[Stored records]

------------------------

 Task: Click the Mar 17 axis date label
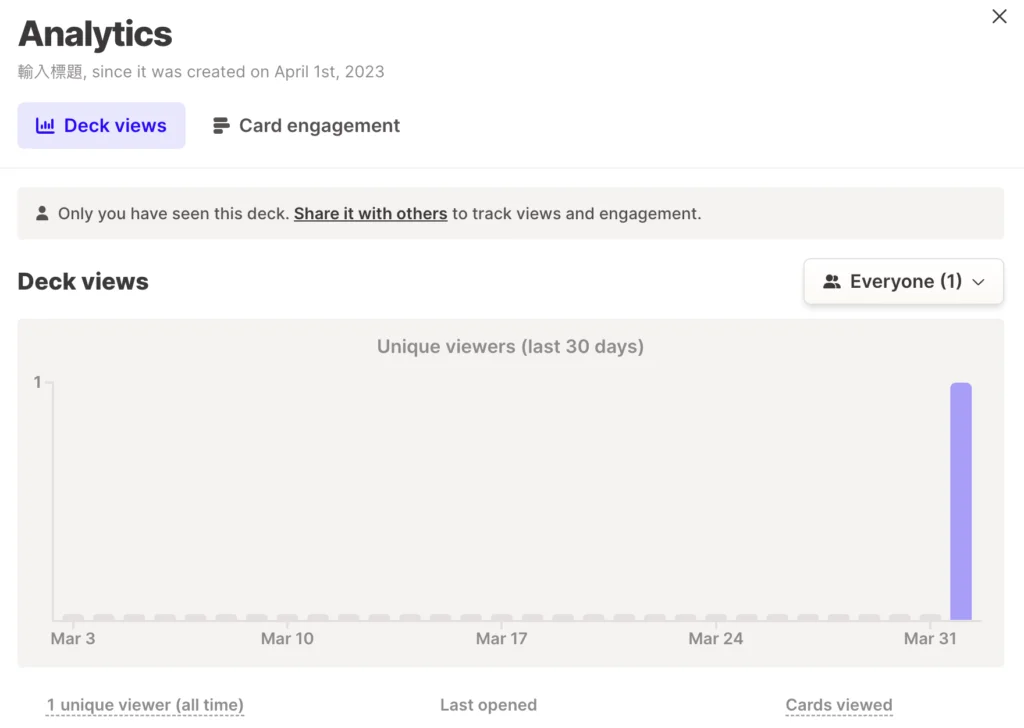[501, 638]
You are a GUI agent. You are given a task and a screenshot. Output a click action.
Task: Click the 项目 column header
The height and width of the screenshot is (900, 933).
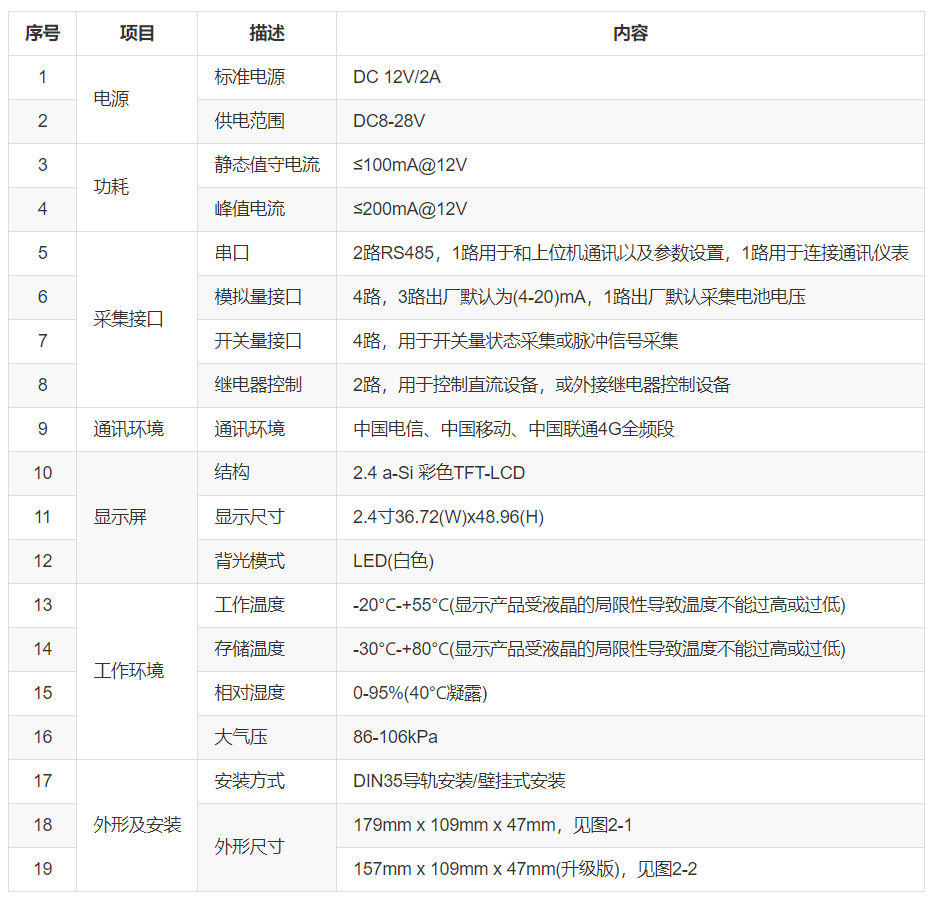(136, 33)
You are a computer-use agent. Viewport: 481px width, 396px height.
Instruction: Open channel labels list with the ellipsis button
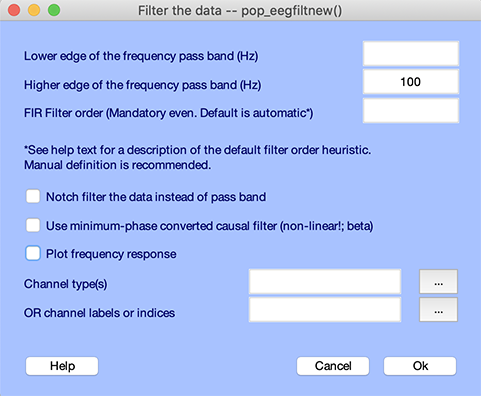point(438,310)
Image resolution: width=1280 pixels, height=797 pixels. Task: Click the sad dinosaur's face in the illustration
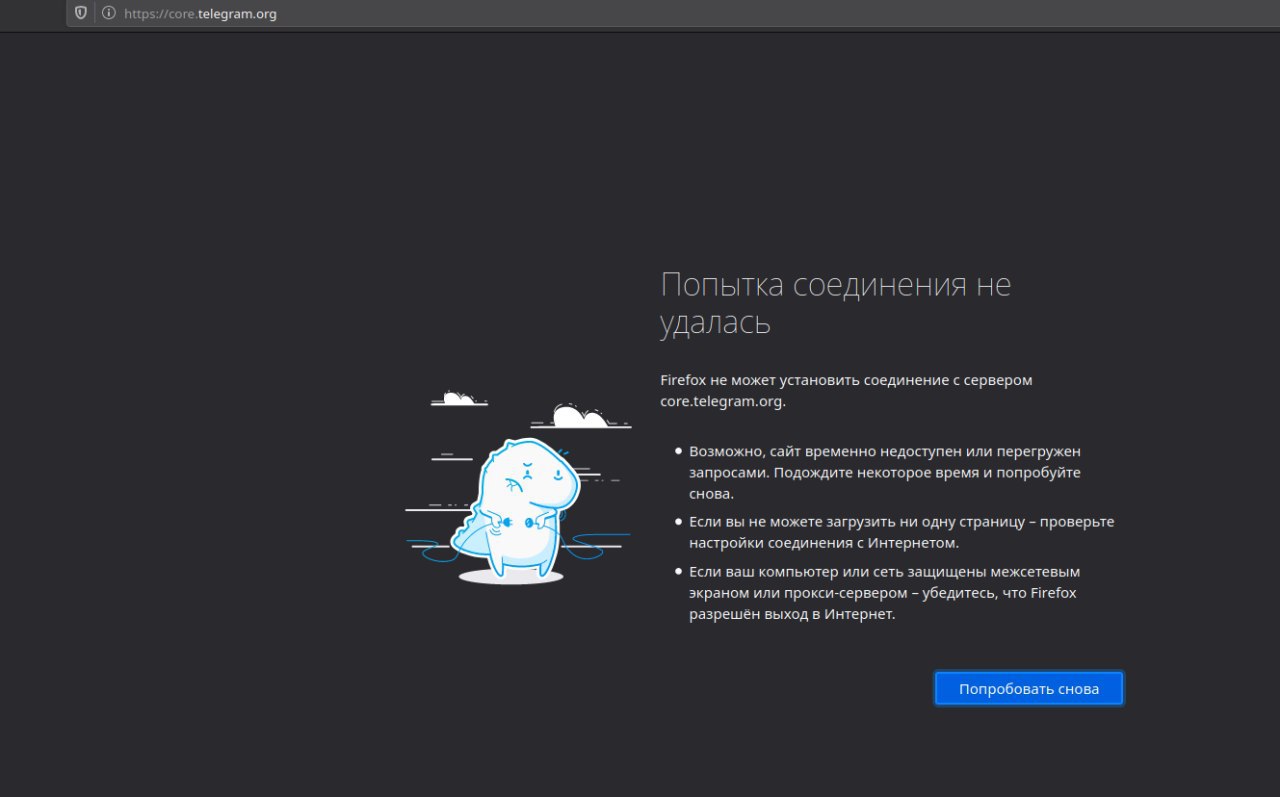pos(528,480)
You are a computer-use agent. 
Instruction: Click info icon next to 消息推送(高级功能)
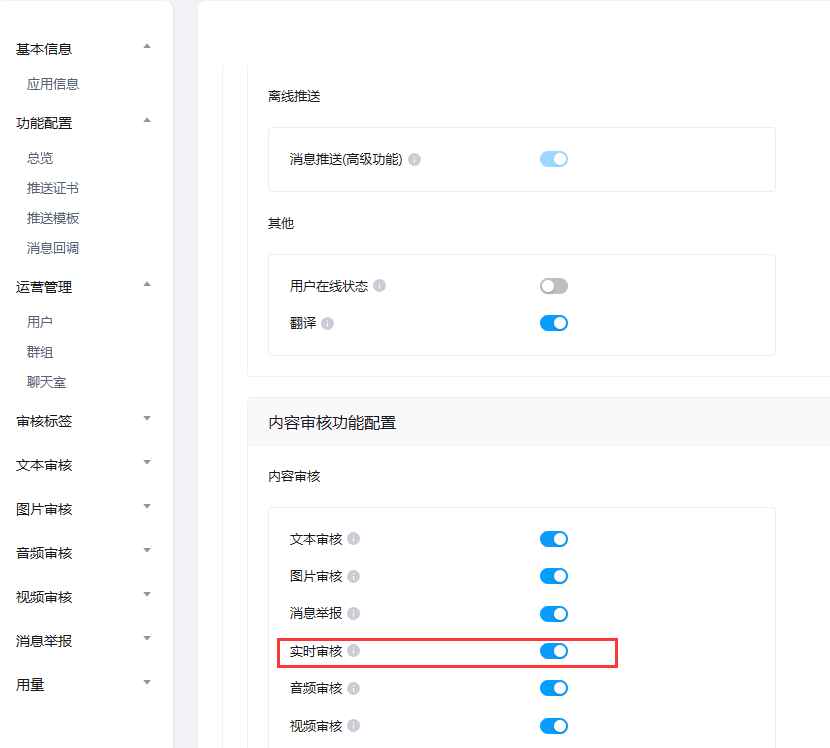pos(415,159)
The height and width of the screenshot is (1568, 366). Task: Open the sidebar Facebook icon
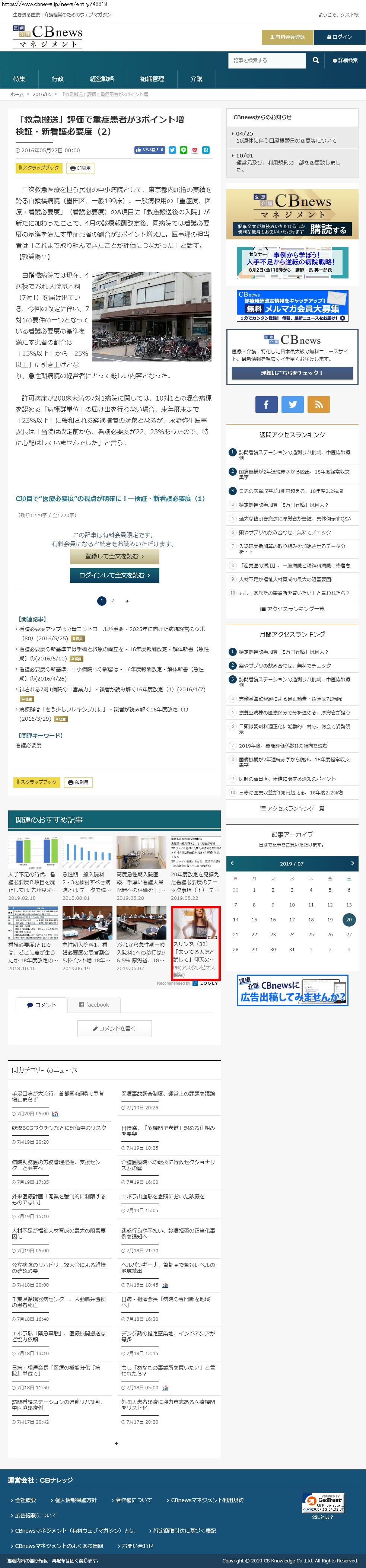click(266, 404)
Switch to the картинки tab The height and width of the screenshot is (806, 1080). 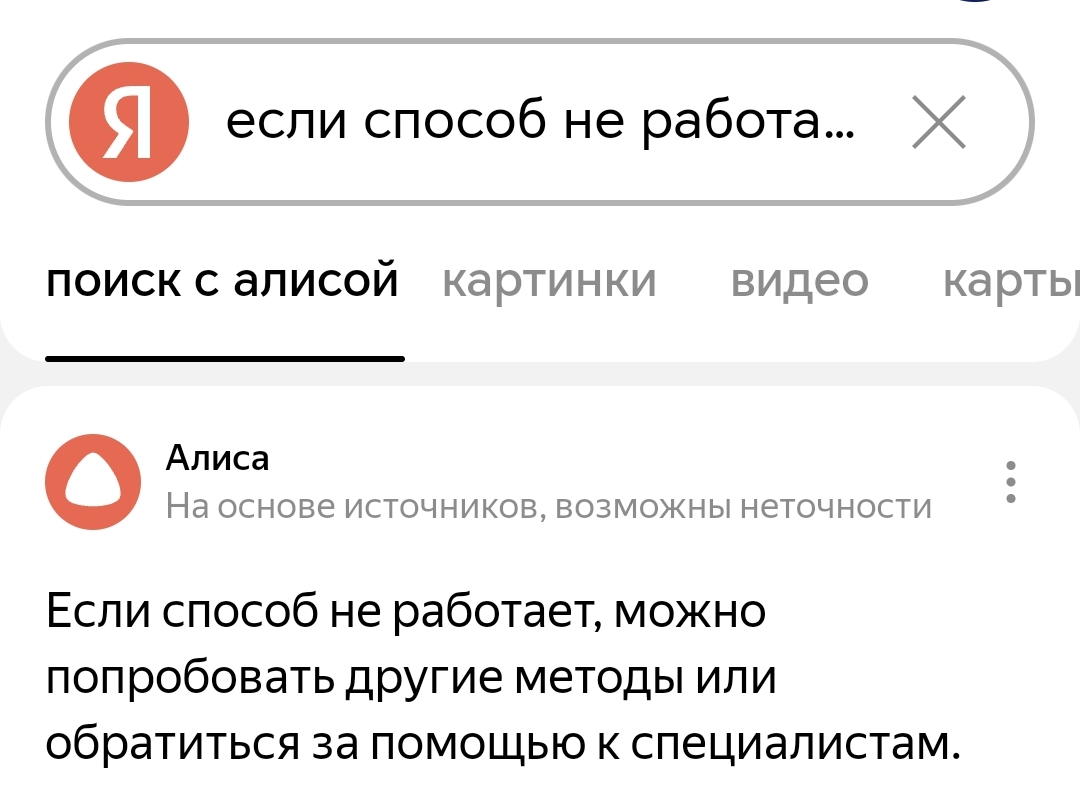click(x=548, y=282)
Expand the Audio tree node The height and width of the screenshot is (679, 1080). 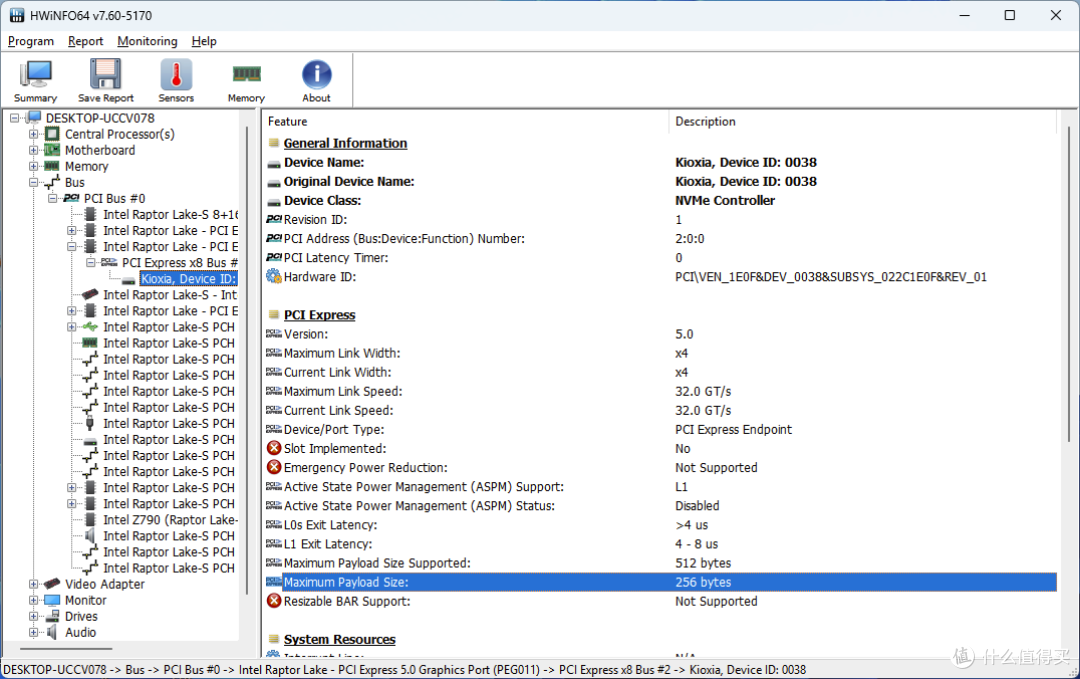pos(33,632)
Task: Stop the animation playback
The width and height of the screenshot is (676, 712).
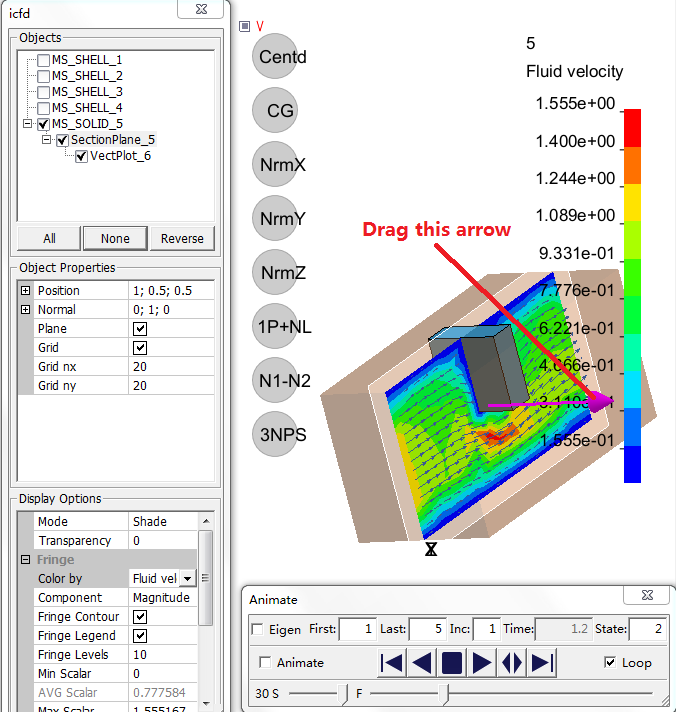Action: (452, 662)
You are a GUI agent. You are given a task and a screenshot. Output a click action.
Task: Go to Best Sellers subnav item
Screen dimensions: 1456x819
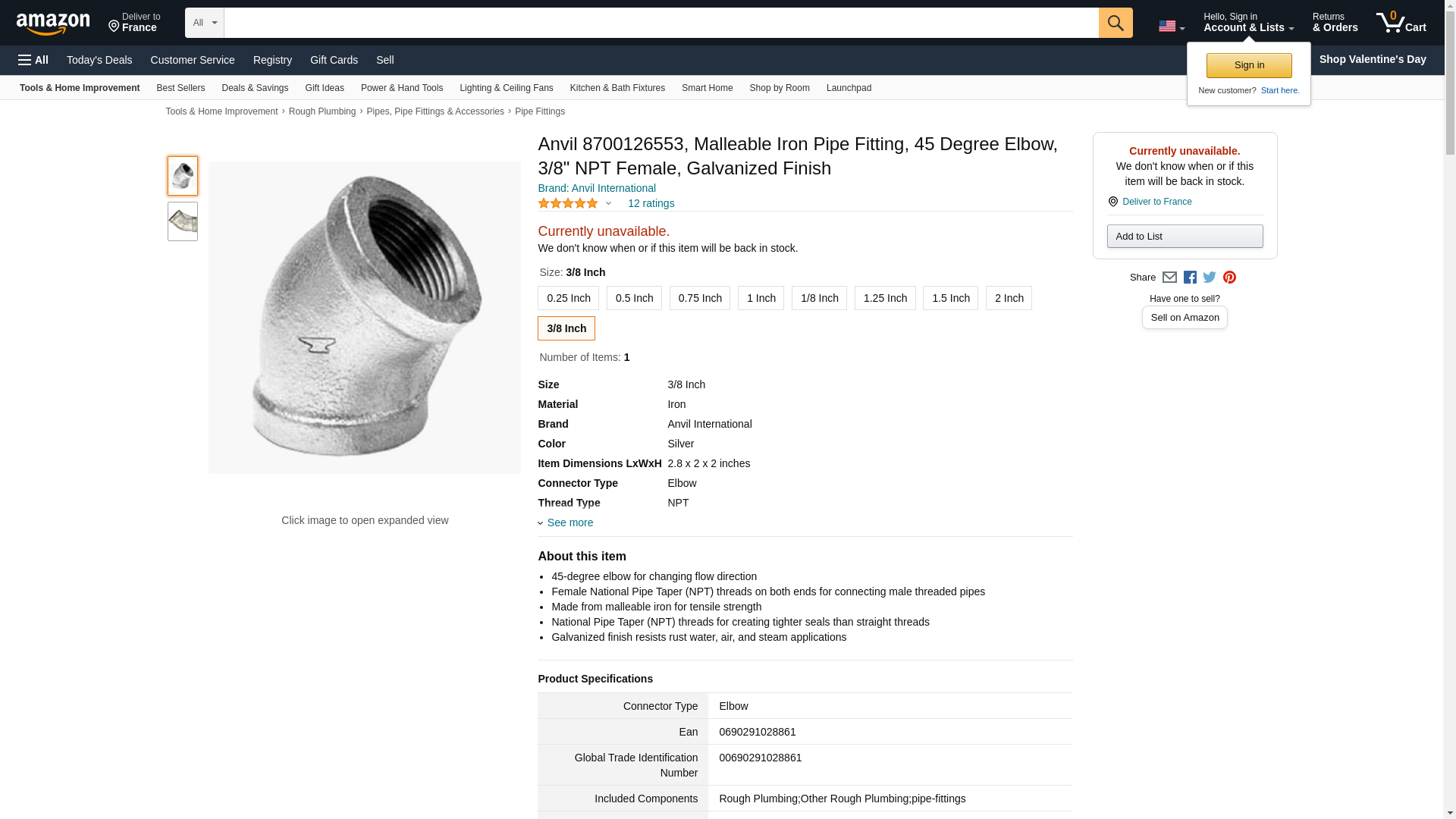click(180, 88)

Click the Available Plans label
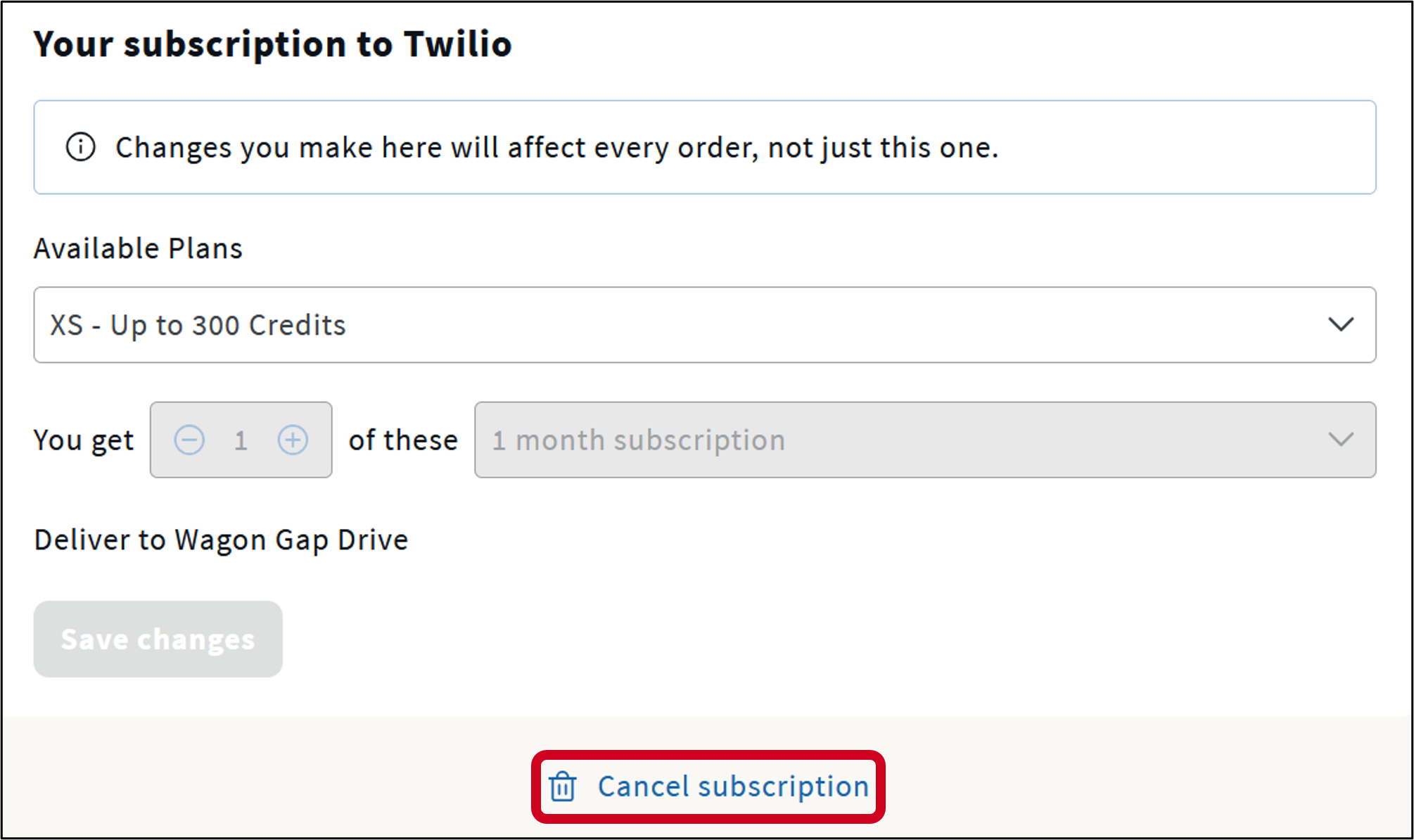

------------------------

▸ **PROBLEM TO WORK ON**:
Report the number of lines in the entries where the word "computer" occurs, and add nothing else.

▸ **FINAL ANSWER**:
2